**Listed entries:**
━━━━━━━━

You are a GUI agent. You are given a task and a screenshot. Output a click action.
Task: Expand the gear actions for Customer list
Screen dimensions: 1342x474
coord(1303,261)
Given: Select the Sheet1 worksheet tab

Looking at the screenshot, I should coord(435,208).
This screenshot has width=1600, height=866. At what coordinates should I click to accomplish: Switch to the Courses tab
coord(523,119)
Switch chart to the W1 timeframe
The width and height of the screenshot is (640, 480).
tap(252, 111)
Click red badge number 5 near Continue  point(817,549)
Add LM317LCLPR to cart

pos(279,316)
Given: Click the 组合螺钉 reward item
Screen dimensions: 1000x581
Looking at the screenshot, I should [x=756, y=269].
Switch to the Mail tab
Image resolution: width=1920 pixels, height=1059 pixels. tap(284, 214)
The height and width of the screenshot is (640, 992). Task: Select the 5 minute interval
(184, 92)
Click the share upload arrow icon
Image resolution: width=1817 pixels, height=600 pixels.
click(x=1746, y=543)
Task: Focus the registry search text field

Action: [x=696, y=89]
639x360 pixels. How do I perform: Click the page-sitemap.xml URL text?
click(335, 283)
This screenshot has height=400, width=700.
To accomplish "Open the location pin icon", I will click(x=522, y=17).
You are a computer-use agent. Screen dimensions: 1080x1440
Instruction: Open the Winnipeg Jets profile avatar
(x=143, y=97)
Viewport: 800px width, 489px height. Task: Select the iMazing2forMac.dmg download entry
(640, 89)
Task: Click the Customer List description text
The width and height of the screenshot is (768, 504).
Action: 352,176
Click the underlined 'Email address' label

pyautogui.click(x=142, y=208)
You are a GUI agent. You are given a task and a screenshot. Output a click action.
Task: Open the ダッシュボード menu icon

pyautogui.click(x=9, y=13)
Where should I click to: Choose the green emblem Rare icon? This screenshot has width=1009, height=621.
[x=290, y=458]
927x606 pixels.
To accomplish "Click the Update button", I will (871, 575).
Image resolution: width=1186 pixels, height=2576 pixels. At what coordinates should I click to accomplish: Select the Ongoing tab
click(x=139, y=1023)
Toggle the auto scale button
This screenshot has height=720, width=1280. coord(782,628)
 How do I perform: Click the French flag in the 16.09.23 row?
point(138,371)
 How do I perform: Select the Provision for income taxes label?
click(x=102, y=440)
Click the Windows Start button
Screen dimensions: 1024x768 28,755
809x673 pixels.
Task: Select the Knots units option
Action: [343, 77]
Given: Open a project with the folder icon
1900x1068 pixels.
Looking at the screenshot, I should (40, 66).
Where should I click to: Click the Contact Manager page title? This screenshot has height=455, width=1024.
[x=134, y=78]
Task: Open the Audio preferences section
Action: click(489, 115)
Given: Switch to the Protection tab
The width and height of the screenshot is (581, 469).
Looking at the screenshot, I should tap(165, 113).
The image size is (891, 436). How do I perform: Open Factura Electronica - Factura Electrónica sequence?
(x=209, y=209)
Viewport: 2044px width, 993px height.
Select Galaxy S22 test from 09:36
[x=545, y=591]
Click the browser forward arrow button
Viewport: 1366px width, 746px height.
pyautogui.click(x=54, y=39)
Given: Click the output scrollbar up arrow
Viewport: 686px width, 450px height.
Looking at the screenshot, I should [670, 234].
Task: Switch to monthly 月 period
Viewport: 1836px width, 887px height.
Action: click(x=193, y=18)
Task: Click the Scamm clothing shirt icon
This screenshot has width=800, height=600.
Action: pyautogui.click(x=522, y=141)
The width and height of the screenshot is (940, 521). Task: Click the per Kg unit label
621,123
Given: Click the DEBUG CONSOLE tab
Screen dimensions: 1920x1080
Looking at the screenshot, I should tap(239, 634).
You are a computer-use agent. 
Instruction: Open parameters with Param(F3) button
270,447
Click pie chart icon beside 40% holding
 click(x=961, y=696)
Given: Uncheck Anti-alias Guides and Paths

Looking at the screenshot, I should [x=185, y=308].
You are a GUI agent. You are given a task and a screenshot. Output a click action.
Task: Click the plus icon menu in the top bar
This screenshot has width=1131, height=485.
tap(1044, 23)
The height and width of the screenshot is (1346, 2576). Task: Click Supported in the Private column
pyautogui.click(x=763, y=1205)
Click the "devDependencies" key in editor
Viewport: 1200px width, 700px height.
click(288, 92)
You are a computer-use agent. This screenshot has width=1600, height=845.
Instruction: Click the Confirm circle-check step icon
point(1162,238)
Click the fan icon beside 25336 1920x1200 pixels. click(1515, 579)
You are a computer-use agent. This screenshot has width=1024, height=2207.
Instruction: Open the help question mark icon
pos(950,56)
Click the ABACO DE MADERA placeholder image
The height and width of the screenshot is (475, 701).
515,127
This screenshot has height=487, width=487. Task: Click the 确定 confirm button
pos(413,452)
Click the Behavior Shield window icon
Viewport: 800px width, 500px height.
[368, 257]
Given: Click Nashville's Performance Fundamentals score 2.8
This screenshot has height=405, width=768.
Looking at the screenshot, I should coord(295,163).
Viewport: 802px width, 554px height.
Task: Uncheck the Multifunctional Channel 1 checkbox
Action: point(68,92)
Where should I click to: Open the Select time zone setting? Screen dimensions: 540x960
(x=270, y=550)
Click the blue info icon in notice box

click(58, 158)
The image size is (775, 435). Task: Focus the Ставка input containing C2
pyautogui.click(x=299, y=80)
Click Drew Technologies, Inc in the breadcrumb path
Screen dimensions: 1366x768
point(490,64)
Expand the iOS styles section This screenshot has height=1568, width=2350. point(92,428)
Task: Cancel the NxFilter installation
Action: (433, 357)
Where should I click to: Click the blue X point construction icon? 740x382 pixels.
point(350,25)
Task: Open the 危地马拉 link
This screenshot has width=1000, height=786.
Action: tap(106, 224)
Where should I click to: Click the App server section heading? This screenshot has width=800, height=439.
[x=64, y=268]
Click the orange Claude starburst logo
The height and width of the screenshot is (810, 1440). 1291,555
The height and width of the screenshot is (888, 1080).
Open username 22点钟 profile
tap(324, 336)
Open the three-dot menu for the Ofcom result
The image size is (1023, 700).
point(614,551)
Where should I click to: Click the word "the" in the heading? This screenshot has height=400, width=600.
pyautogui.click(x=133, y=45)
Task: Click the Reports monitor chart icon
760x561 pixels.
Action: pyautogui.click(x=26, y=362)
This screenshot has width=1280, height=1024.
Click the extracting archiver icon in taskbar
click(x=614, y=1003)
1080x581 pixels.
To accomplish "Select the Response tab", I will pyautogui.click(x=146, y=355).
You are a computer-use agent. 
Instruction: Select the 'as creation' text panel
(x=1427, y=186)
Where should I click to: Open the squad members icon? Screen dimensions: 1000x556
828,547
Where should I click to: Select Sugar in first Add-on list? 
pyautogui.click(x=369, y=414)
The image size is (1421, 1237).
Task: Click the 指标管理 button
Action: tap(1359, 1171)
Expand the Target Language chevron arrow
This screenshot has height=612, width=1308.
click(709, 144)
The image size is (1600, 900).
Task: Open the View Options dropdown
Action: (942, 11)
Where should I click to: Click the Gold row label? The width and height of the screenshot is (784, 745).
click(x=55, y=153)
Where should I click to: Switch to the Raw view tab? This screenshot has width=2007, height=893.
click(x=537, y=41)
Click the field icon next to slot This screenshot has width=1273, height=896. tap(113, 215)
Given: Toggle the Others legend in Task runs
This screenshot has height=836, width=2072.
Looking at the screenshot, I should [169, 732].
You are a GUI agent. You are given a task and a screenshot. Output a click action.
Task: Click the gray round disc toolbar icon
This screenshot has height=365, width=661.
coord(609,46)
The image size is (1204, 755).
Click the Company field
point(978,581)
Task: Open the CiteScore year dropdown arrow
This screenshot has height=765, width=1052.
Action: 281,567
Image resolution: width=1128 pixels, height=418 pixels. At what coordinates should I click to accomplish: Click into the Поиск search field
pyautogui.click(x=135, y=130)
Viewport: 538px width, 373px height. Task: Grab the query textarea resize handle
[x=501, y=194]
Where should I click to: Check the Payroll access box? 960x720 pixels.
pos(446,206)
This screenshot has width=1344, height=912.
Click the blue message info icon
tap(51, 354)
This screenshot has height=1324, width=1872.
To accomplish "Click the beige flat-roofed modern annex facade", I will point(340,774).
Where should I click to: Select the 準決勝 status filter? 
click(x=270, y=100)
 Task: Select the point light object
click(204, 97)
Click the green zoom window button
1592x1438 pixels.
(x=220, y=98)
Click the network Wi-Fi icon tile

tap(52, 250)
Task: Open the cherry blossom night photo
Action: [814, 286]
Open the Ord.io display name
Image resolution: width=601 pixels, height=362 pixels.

━━━━━━━━

**Exercise:**
Check every line above for the word "computer" and copy those that have it.

**Answer to the exercise:**
You are a computer-use agent. Screen dimensions: 1080x1440
You are a computer-use agent. 
You are a computer-use agent. This screenshot has width=1600, height=845.
You are a computer-use agent. This screenshot has width=1024, height=2207.
You are a computer-use agent. 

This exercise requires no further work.